#### The input

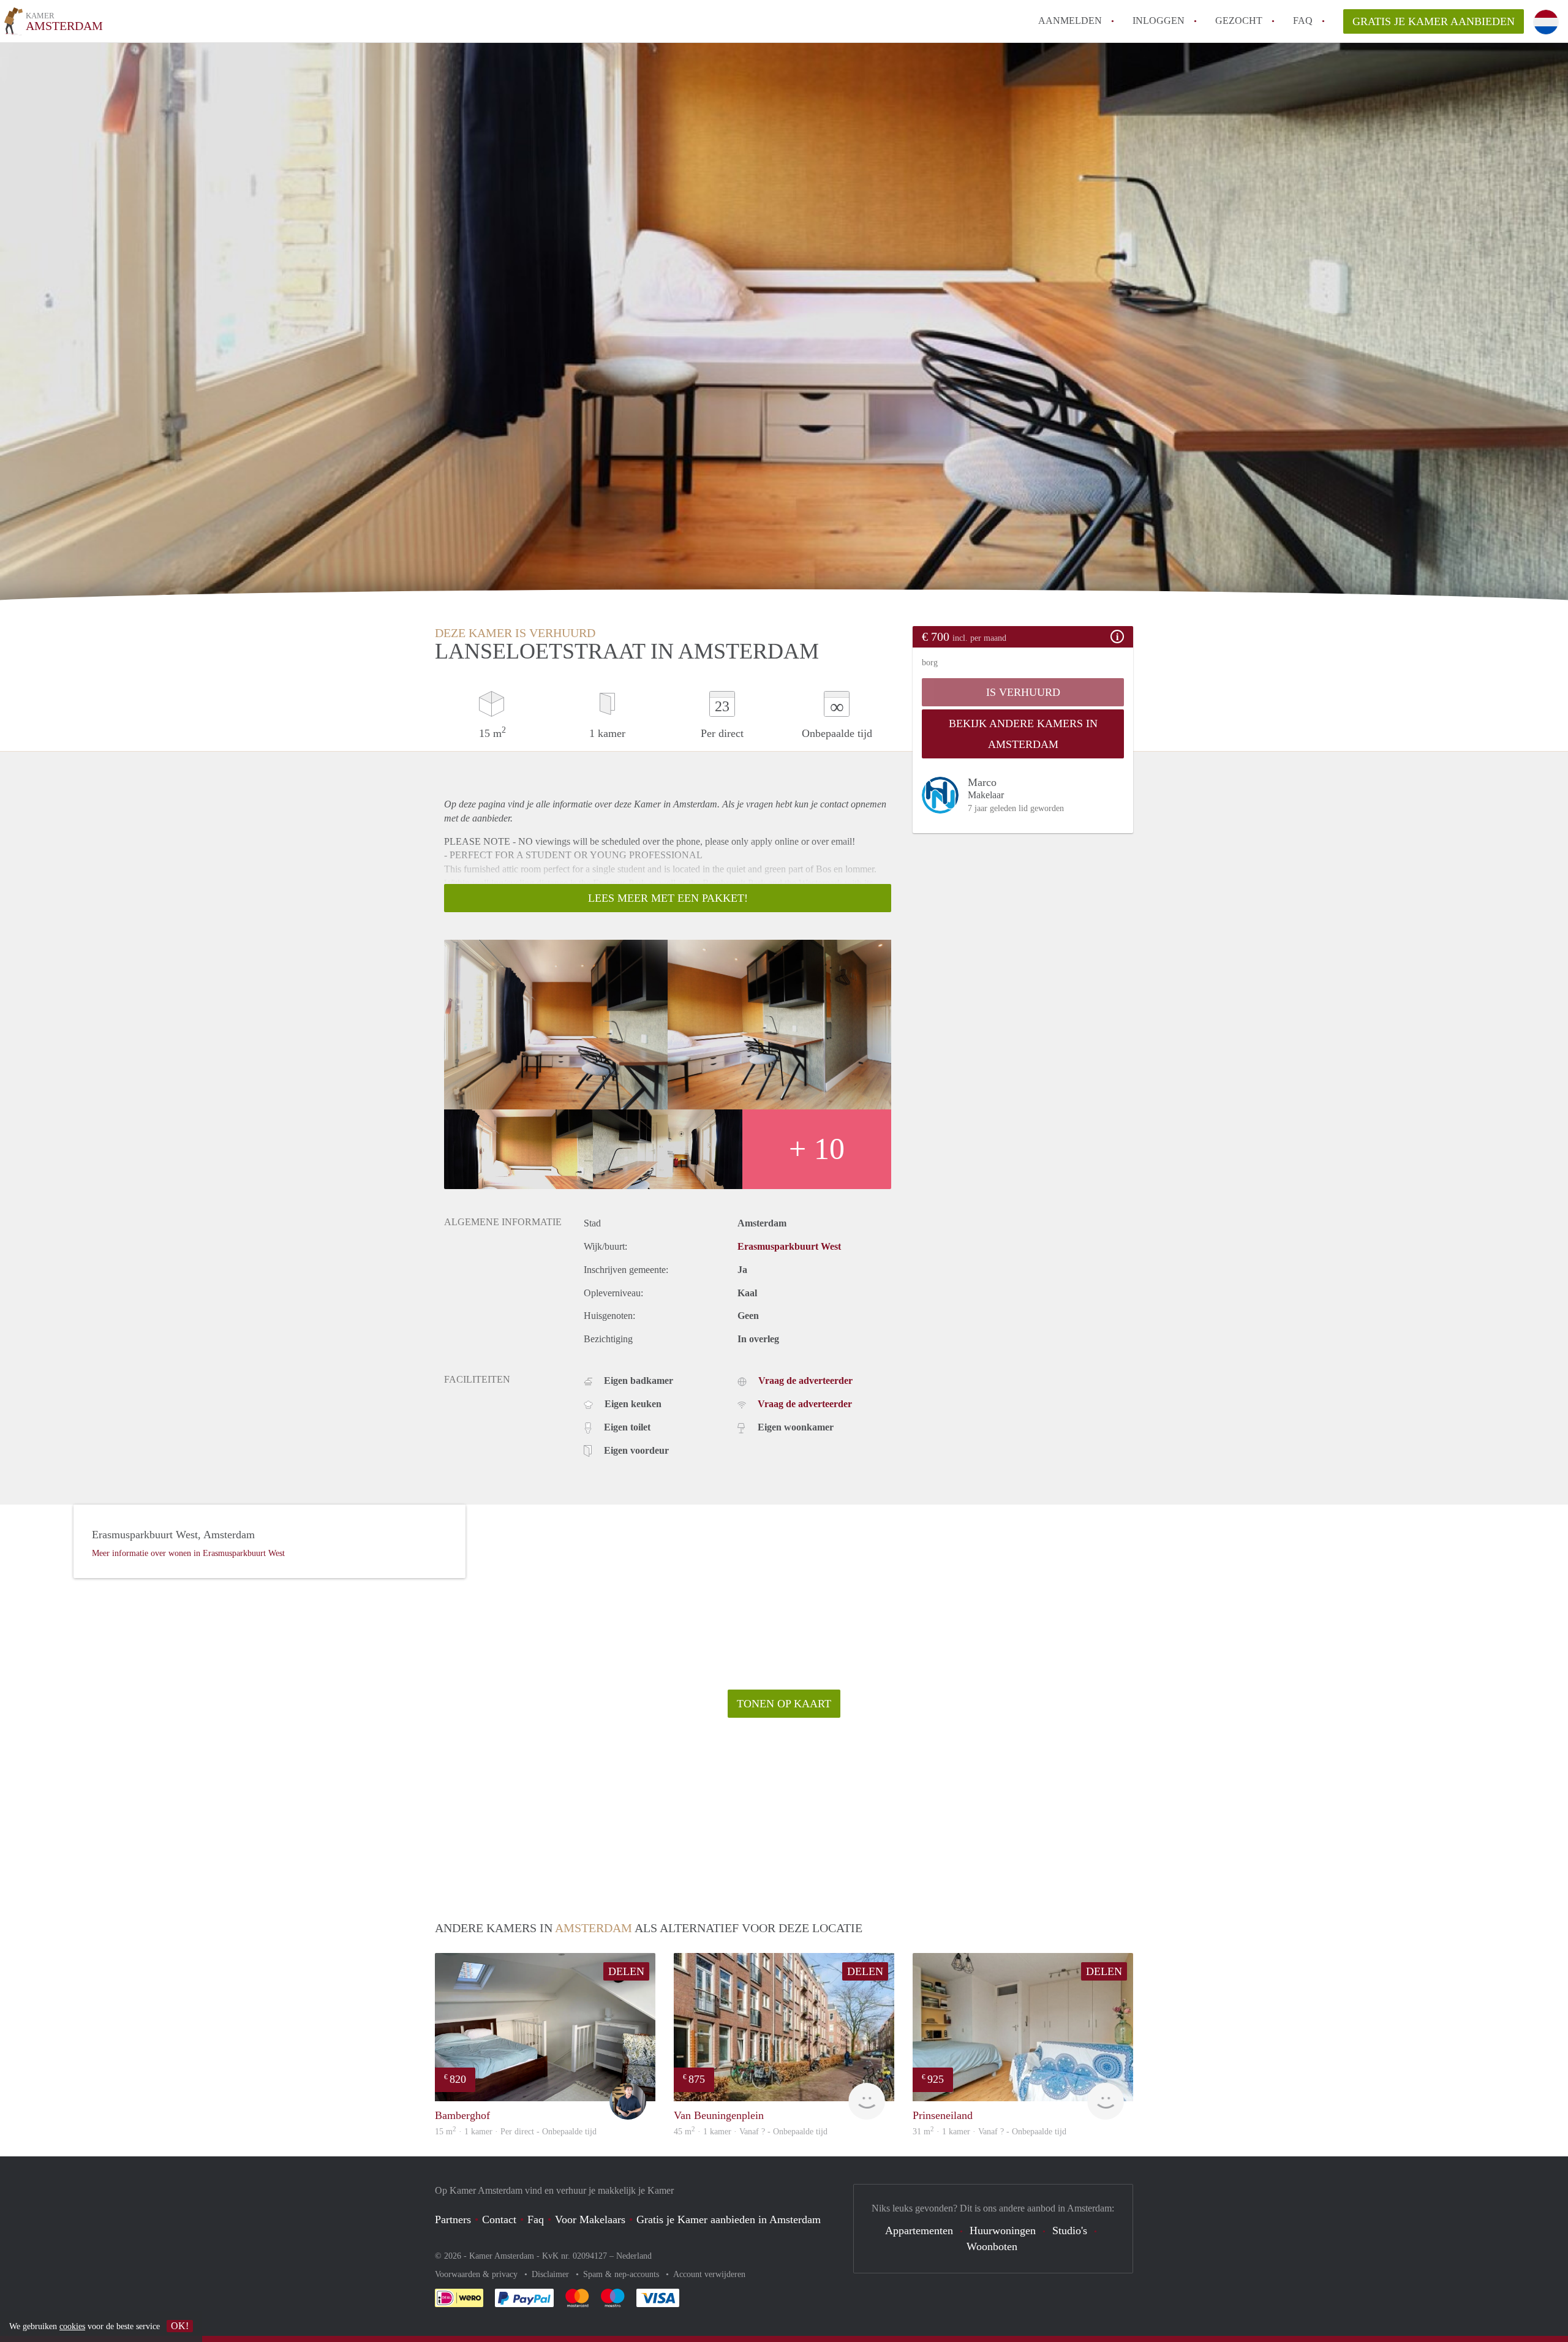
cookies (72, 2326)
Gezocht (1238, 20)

########
#### The input

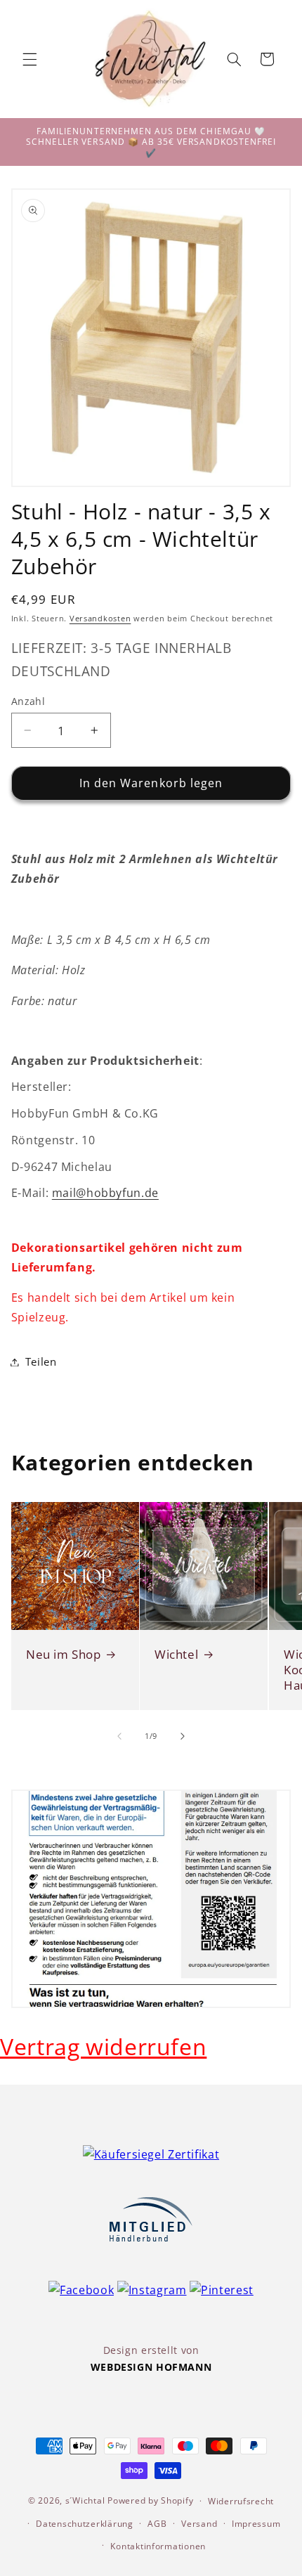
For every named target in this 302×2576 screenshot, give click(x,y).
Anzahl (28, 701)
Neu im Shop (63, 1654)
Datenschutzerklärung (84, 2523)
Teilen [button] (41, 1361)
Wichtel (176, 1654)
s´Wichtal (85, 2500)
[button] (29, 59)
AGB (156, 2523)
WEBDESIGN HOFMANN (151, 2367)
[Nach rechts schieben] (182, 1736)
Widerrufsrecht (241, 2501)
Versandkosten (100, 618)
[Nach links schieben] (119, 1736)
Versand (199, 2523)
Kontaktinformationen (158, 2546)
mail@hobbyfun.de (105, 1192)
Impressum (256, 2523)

########

Requirement:
Every line above from the line with "Wichtel (176, 1654)" to the line with "Impressum (256, 2523)", both included, must be reproduced exactly, and no other line may appear.

Result of the task:
Wichtel (176, 1654)
s´Wichtal (85, 2500)
[button] (29, 59)
AGB (156, 2523)
WEBDESIGN HOFMANN (151, 2367)
[Nach rechts schieben] (182, 1736)
Widerrufsrecht (241, 2501)
Versandkosten (100, 618)
[Nach links schieben] (119, 1736)
Versand (199, 2523)
Kontaktinformationen (158, 2546)
mail@hobbyfun.de (105, 1192)
Impressum (256, 2523)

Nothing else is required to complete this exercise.